Phosphorylation Site Identification Service

Phosphorylation site identification is a proteomics analysis service focused on detecting and locating phosphorylation sites on proteins. Phosphorylation is one of the most common post-translational modifications, referring to the covalent attachment of a phosphate group to serine (Ser), threonine (Thr), or tyrosine (Tyr) residues. It plays a central role in regulating biological processes such as signal transduction, cell cycle progression, and metabolic responses.

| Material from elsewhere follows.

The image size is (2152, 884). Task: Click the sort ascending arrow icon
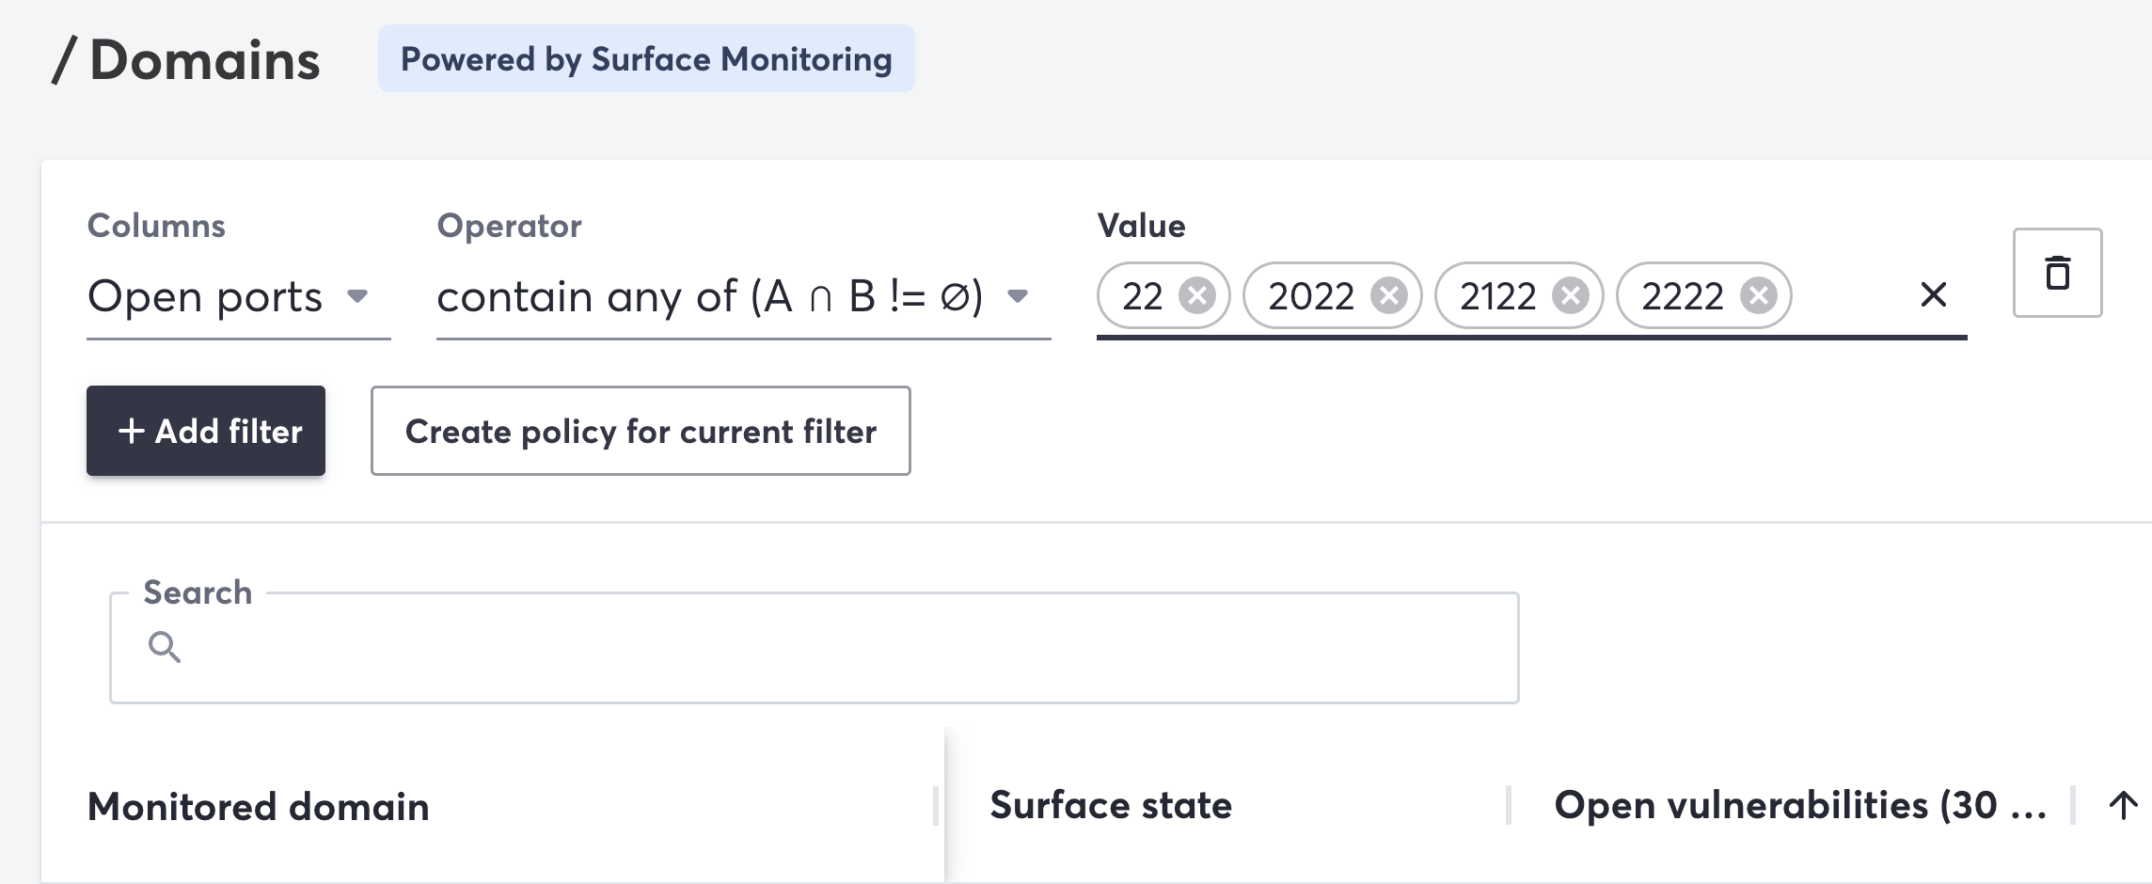2123,805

This service typically integrates efficient phosphopeptide enrichment techniques (such as TiO₂ or IMAC) with high-resolution mass spectrometry platforms to identify or predict phosphorylation sites within specific proteins or across the proteome, and provides corresponding peptide sequences and spectral information.

 

The phosphorylation site identification service is widely applied in areas such as signaling pathway research, kinase target screening, drug mechanism studies, biomarker discovery, and the investigation of tumor and immune regulation. It is particularly valuable for uncovering key phosphorylation events involved in dynamic regulatory processes and helps elucidate molecular regulatory networks under physiological and pathological conditions.

 

Services at MtoZ Biolabs

1. Target Protein Phosphorylation Site Identification

MtoZ Biolabs provides Target Protein Phosphorylation Site Identification, designed to accurately detect and characterize phosphorylation sites on specific proteins of interest. By integrating phospho-specific antibody enrichment with high-resolution LC-MS/MS analysis, we precisely localize modified residues and quantify phosphorylation levels. This service is ideal for validating signaling-related proteins, studying regulatory mechanisms, and confirming phosphorylation-dependent functional changes in targeted biological systems.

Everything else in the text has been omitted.